Pendant la première vague de la pandémie, l’Inde a livré 11 millions de masques et 3 millions de boites de paracétamol (With his post-Brexit trip to India, UK PM Boris Johnson aims to send a statement of intent) au Royaume-Uni. Et dans le contexte post-Brexit, après un renforcement de leurs liens économiques décidé en octobre 2020, il s’agit pour Londres de négocier un véritable accord commercial et de miser sur la montée en puissance de l’Inde afin qu’elle pèse dans la gouvernance mondiale. Pour cela, Londres l’a convié au G7 qu’elle doit organiser en 2021. Après avoir décidé en 1967 de rapatrier ses troupes à « l’est de suez », c’est un retour des Britanniques dans la région.

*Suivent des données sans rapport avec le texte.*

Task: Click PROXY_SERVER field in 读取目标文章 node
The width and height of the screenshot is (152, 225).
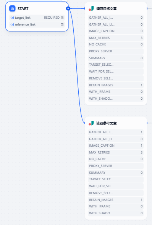Action: point(116,51)
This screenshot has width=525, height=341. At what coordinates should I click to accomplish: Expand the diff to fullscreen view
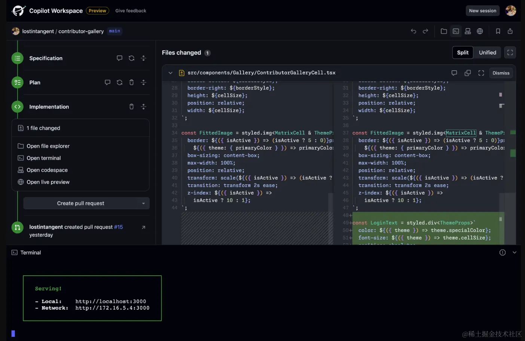(x=481, y=73)
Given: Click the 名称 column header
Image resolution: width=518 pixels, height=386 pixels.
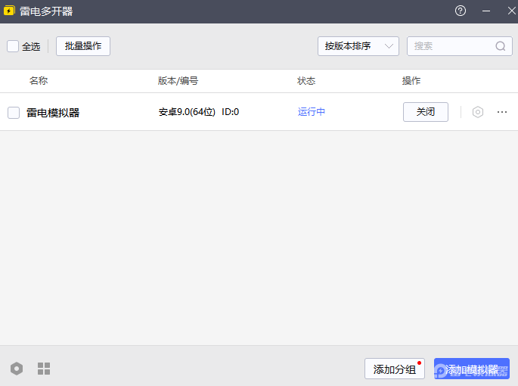Looking at the screenshot, I should coord(39,81).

Ainsi, si la région Indo-Pacifique se retrouve au centre de l’attention de certains pays européens, l’Inde peut y jouer un rôle pivot en soutenant les intérêts commerciaux et sécuritaires des Européens. En 2003, dans le contexte des tensions entre une partie de l’UE et les États-Unis, la relation sino-européenne avait connu une certaine embellie pendant deux ans, jusqu’à l’affaire de Taiwan et de la levée de l’embargo. Aujourd’hui, les domaines de coopération restent nombreux, mais la Chine est désormais un strategic competitor.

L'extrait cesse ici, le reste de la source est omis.